Whether or not nerve cells are able to regrow after injury depends on their location in the body. Injured nerve cells in the peripheral nervous system, such as those in the arms and legs, can recover and regrow, at least to some extent. But nerve cells in the central nervous system — the brain and spinal cord — can’t recover at all.
A UCLA-led collaboration has identified a specific network of genes and a pattern of gene expression mice that promote repair in the peripheral nervous system in a mouse model. This network, the researchers found, does not exist in the central nervous system. The researchers also found a drug that can promote nerve regeneration in the central nervous system.
The study appears in the online edition of the journal Neuron.
Nerve cells throughout the body are responsible for transmitting and receiving electrical messages to cells and tissues in other organ systems. “We know this transmission of messages can be impaired by injury, and the recovery of nerve cells after injury largely depends on their location,” said Vijayendran Chandran, a project scientist in the department of neurology at UCLA and the study’s first author.
“Understanding these molecular differences in injured nerve cells in the limbs, where regeneration happens, versus injured nerve cells in the spinal cord, where regeneration fails, would open up the possibility to design treatment to enhance neuron regeneration in the central nervous system after injury.”

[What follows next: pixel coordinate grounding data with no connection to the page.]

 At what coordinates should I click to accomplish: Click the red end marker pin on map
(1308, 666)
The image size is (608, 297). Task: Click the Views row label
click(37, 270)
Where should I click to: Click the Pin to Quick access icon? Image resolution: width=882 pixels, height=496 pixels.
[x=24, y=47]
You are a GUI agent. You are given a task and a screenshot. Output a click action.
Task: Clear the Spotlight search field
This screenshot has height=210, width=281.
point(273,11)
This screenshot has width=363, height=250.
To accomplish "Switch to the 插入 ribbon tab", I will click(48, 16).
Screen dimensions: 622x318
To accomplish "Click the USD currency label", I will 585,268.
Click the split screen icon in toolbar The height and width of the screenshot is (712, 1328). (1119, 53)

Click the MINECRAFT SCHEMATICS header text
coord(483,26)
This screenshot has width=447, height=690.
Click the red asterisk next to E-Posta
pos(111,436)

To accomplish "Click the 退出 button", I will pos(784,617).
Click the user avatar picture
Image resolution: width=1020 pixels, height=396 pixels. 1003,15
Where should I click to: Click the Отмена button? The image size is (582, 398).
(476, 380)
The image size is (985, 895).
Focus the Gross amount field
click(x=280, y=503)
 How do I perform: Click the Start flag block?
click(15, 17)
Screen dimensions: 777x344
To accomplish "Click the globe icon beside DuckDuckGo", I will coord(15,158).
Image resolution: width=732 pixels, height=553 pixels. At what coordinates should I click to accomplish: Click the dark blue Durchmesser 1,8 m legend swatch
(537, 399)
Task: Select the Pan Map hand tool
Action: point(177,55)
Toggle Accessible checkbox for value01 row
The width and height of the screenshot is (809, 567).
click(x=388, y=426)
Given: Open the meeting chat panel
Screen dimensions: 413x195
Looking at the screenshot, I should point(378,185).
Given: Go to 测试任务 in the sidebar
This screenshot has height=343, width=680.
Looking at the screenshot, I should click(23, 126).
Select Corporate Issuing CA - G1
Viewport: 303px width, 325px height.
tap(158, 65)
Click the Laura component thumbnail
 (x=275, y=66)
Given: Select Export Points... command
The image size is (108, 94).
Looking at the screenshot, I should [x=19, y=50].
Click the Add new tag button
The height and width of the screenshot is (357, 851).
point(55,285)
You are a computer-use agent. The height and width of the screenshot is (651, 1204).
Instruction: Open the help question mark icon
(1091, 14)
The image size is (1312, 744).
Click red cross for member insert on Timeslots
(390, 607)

The researchers measured the response of gene regulation at the level of messenger RNA, or mRNA, in each instance of injury. Gene regulation is the process of turning genes on and off, ensuring that genes are expressed at the right times. Messenger RNA carries information from a gene that, in a long molecular cascade, ultimately tells a protein what to do.
The researchers developed a unique set of algorithms to look at the interactions of various groups of genes and the order in which they were expressed.
“That allowed us to find common patterns that correlated with regeneration in the peripheral nervous system, and within those patterns we were able to identify several genes not previously known that enhanced repair,” said Dr. Dan Geschwind, the study’s senior author and a professor of neurology, psychiatry and human genetics at UCLA.
“But we did not find these patterns in the central nervous system. That was the major advance — identifying, in an unbiased way, the entire network of pathways turned on in the peripheral nervous system when it regenerates, key aspects of which are missing in the central nervous system.”
Next, as a proof of principle that global patterns of gene expression could be used to screen for drugs that mimic the same pattern, the researchers used a publicly available database at the Broad Institute to look for such a drug. That led them to one called Ambroxol, which significantly enhanced central nervous system repair.
“We’re excited about this study because there are a number of firsts that came out of it,” Geschwind said. “While we still have a long way to go from a mouse study to humans, we present a novel paradigm that has never been applied to the nervous system.”
Other institutions involved in the research include the Broad Institute, Boston Children’s Hospital and Harvard Medical School, UC San Diego, Tel Aviv University and the University Hospital Heidelberg. Funding was provided by the Dr. Miriam and Sheldon G. Adelson Medical Research Foundation, the National Institutes of Health (R01 NS038253) and the Bertarelli Foundation.